▶ Text for analysis

A team of researchers has melded the worlds of biology and quantum physics to develop a new model of solar cells, which could significantly increase their efficiency to unprecedented levels.
The latest development in solar cells technology is rapidly blurring the lines between artificially made panels of silicon, to ones that replicate the leaves of a plant more and more, using photosynthesis.
The latest research into the technology is taking it up another notch, by melding the seemingly different scientific fields of biology and quantum physics.
A research team from the University of California, Riverside, led by Prof Nathan Gabor, wanted to replicate a plant’s ability to absorb fluctuating amounts of energy from the sun.
While common in nature, current affordable solar cell technology is only 20pc efficient, and incapable of replicating this basic process, resulting in wasted energy harvesting.
To overcome this, the team developed a whole new type of quantum heat engine photocell, which helps to manipulate the flow of energy in solar cells.

▶ Material provided

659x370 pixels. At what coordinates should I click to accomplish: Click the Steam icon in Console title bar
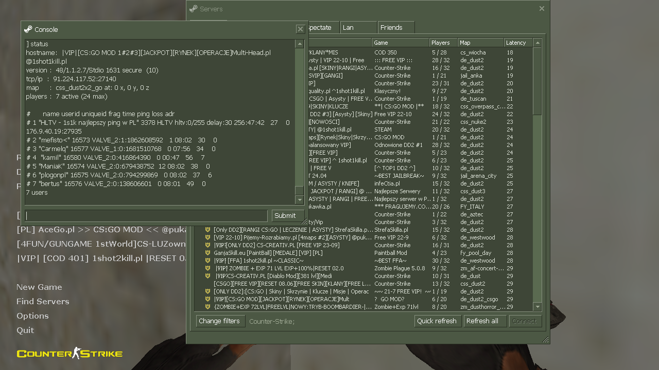(x=28, y=29)
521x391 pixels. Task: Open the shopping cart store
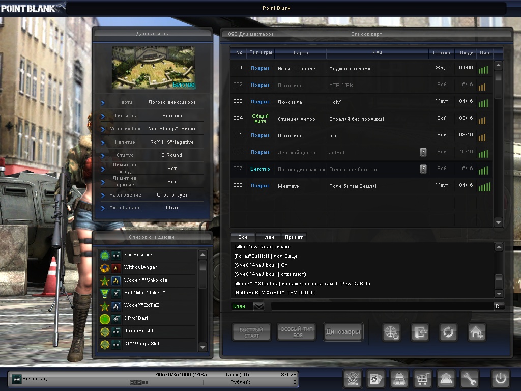point(423,379)
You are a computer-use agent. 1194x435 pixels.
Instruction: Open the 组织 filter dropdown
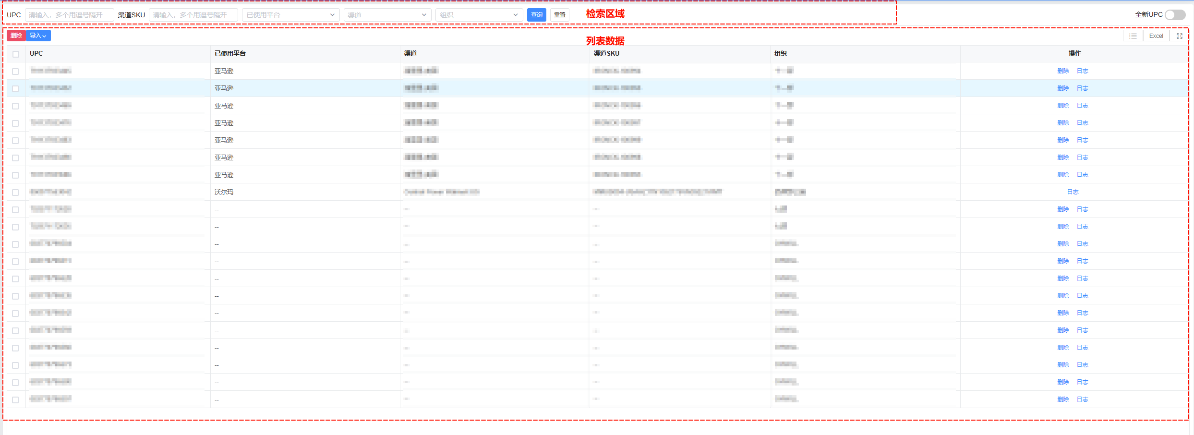(479, 15)
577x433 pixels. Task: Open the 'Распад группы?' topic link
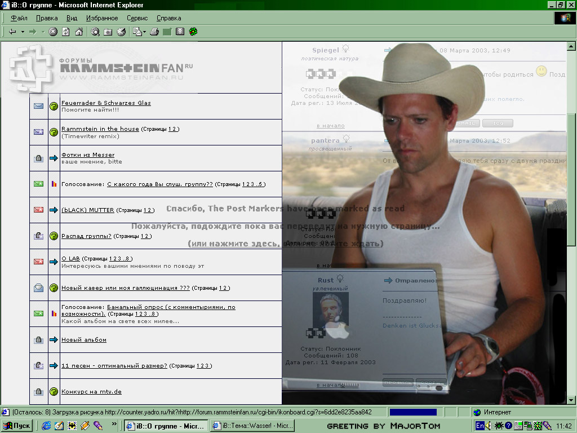(86, 236)
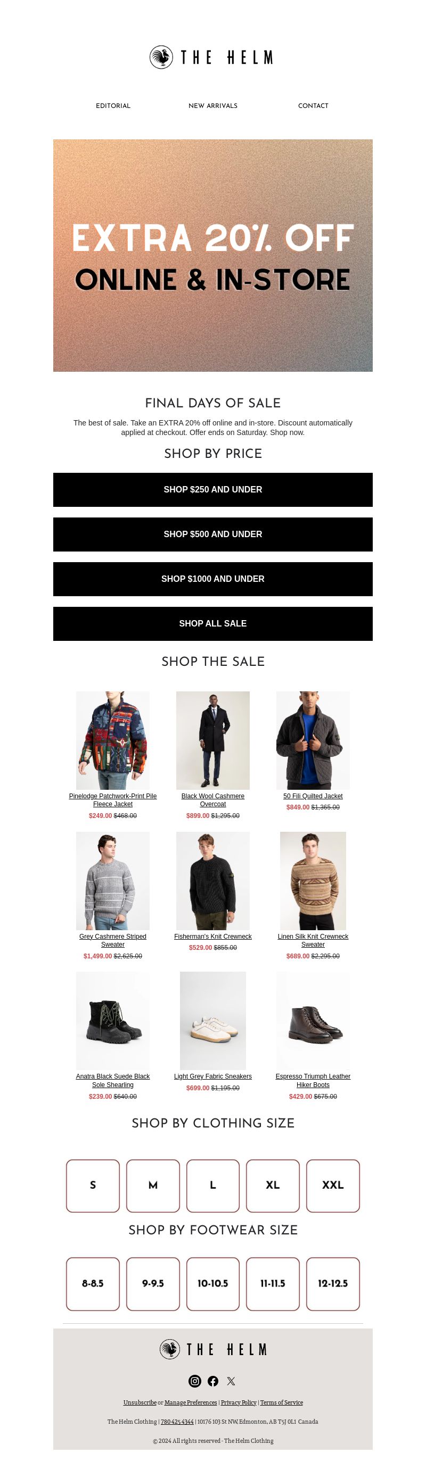Image resolution: width=426 pixels, height=1470 pixels.
Task: Open the X social icon in footer
Action: tap(231, 1381)
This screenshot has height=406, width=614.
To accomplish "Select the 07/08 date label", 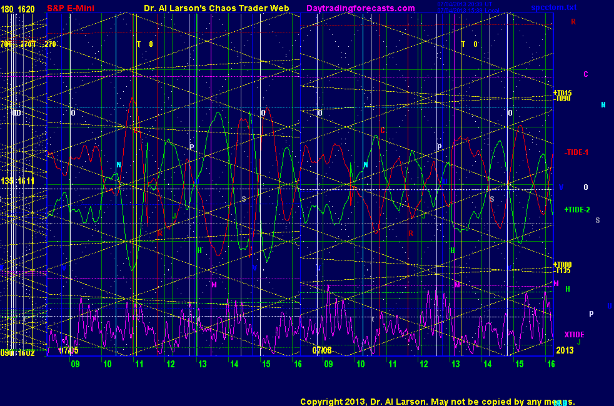I will [x=321, y=351].
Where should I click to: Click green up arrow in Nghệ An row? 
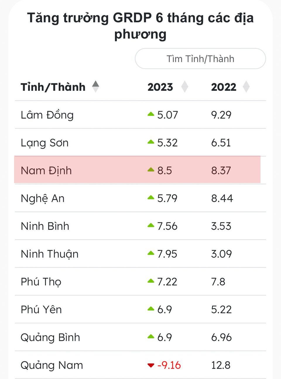tap(151, 197)
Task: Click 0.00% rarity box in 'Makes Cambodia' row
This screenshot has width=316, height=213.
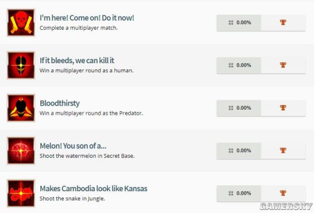Action: tap(239, 193)
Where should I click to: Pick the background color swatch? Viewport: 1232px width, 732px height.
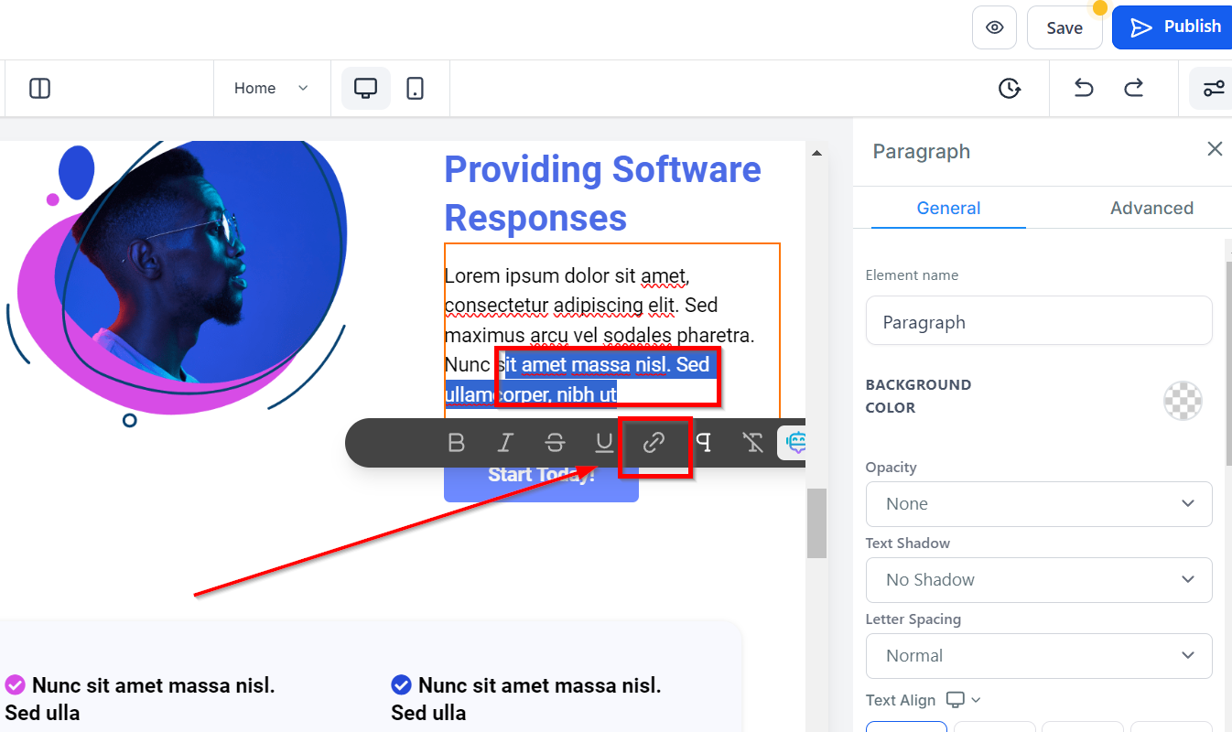pyautogui.click(x=1183, y=401)
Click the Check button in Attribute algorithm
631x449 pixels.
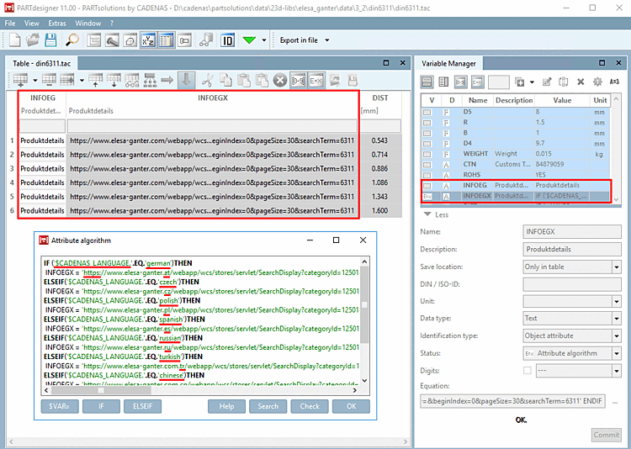[310, 406]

▶ Exercise set
1. In the text about the new solar cell model, which university is the research team from?
2. Carry on the text about the quantum heat engine photocell from its last sentence.

▶ Response list
1. The University of California, Riverside.

2.
In an unexpected turn of events, the researchers found that this new engine photocell was able to regulate these conversions as required, but could do it entirely of its own accord, like a natural leaf.
Answers questions on photosynthesis
Using conventional solar cells, any fluctuations in solar power must be suppressed by voltage converters and feedback controllers, dramatically reducing the overall efficiency.
Yet the breakthrough came following the team’s discovery that by simply incorporating two photon-absorbing channels, rather than just one, energy glow naturally regulates itself in a photocell.
The discovery also played a part in helping to answer why so many species of plants on Earth are green, as while the colour is the most radiant on the solar power spectrum, its regulatory benefits are minimal.
However, the natural regulation of energy found in the quantum heat engine photocell may play a critical role in the photosynthesis in plants, perhaps explaining this predominance of green plants.
The team’s research has been published in the journal Nano Letters.